Dans cette végétation luxuriante, seuls les cris de quelques rapaces raisonnent au loin. C’est vraiment calme. Très calme. Trop calme ! On dirait que la vie s’est soudainement arrêtée. Figée. Depuis que j’ai quitté ma grotte ce matin pour chasser, je n’ai jamais eu cette impression. Celle d’être épié. Je le sens, foi de mammouth, on me surveille ! Quelqu’un ou quelque chose m’épie. J’étais parti pour une journée de chasse mais je sens que je suis devenu le gibier. Heureusement, gourdin en main, j’ai de quoi répliquer. Et ma voix hurlante saura faire fuir les plus terribles créatures. Ou les terrasser juste avant que je les transforme en steak haché ! Mais en me retournant, je tombe nez à nez avec… un œil. Un immense œil vert et jaune qui me regarde fixement. L’air méchant. C’est un di… un didi… un dinoooo ! Les gars, je suis mal !

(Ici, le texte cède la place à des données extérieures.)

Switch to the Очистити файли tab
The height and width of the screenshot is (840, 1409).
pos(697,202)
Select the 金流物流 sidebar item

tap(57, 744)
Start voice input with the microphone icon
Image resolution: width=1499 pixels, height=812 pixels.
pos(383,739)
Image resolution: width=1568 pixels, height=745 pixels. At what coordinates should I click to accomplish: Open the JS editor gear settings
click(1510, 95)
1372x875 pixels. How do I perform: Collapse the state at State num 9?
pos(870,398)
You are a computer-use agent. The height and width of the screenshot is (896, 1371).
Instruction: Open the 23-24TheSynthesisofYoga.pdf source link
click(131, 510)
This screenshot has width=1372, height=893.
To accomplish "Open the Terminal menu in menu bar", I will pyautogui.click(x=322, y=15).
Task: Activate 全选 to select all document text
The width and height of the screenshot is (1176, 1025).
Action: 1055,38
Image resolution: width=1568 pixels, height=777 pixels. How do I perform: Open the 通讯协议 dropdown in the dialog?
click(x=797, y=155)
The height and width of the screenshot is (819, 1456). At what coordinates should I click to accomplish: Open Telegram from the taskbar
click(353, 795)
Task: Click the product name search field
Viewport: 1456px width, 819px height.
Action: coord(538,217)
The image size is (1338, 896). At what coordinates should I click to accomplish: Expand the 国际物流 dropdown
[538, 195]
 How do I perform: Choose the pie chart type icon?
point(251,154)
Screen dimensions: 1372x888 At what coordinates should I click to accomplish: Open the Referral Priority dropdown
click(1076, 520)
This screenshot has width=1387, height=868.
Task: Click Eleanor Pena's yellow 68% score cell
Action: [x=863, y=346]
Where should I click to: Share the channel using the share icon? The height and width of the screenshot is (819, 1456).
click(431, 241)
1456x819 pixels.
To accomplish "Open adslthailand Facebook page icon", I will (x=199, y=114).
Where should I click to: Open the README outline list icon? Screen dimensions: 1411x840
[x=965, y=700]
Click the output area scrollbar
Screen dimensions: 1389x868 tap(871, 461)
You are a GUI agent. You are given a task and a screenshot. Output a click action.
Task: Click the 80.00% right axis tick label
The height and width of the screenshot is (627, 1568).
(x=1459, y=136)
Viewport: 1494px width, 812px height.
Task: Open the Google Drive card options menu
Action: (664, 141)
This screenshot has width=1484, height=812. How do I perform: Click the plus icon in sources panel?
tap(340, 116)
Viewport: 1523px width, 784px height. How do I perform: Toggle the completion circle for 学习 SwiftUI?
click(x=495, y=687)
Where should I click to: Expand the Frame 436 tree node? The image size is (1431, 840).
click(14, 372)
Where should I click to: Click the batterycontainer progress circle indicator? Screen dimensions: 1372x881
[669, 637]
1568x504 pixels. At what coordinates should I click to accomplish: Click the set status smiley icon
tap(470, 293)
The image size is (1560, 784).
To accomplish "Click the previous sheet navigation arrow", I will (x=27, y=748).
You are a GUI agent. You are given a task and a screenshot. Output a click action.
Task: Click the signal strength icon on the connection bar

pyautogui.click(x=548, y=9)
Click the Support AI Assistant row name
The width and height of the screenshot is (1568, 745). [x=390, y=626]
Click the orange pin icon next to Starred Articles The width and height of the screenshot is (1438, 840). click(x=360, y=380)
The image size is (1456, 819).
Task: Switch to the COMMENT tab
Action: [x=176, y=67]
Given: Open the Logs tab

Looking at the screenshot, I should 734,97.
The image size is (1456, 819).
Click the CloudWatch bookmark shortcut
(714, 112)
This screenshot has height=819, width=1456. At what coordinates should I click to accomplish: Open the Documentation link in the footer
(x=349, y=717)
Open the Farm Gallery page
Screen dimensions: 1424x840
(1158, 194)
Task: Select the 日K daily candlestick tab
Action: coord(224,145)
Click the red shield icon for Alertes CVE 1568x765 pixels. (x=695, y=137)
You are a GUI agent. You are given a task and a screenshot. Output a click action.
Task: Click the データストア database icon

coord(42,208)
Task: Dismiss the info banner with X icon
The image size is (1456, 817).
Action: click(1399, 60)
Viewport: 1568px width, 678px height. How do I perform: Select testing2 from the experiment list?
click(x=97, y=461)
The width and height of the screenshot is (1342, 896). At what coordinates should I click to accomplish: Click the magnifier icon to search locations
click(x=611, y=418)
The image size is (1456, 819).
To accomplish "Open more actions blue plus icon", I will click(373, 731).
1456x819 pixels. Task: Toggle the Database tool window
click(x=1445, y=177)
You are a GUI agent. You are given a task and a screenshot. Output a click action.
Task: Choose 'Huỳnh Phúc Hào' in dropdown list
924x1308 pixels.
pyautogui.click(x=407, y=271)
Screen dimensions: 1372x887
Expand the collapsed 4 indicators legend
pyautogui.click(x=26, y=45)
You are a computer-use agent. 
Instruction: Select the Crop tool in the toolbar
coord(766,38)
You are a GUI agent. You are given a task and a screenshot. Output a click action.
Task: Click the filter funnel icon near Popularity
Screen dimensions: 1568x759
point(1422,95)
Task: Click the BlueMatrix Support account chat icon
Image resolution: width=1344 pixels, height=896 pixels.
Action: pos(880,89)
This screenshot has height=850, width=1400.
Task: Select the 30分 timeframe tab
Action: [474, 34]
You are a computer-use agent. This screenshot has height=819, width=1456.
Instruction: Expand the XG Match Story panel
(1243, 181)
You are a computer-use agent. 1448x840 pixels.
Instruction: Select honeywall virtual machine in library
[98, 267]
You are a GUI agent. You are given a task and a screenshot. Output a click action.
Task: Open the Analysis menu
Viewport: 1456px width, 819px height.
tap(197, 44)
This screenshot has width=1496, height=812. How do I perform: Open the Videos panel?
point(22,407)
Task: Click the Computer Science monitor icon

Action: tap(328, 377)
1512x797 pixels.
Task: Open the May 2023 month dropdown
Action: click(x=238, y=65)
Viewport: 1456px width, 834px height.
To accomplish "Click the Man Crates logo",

Il est de retour ! Oui, l’auteur Jean-Francois Gauthier est de retour ! Après son premier jeu « Goblivion » qui a d’ailleurs obtenu le prix spécial Jeudéclick 2020, c’est bien les dinosaures qui font une entrée fracassante pour une expérience ludique pour un ou deux joueurs. Et on vous en parle avec beaucoup de délectation…
Le moins qu’on puisse dire, c’est que nous l’attendions de pied ferme ce Dinoblivion. Il faut avouer que Goblivion Games avait mis la barre très haute avec son premier opus. Rappelons au passage que si Jean-François Gautier est l’auteur du jeu, il en est aussi l’illustrateur et l’éditeur. A l’image d’un Ryan Laukat, il n’y a pas beaucoup de touche-à-tout dans le secteur ludique qui parviennent à réussir sur tous les niveaux. Mais chez Goblivion Games, tout est réuni pour que les jeux se transforment en petite pépite ludique; en tous cas, de notre point de vue.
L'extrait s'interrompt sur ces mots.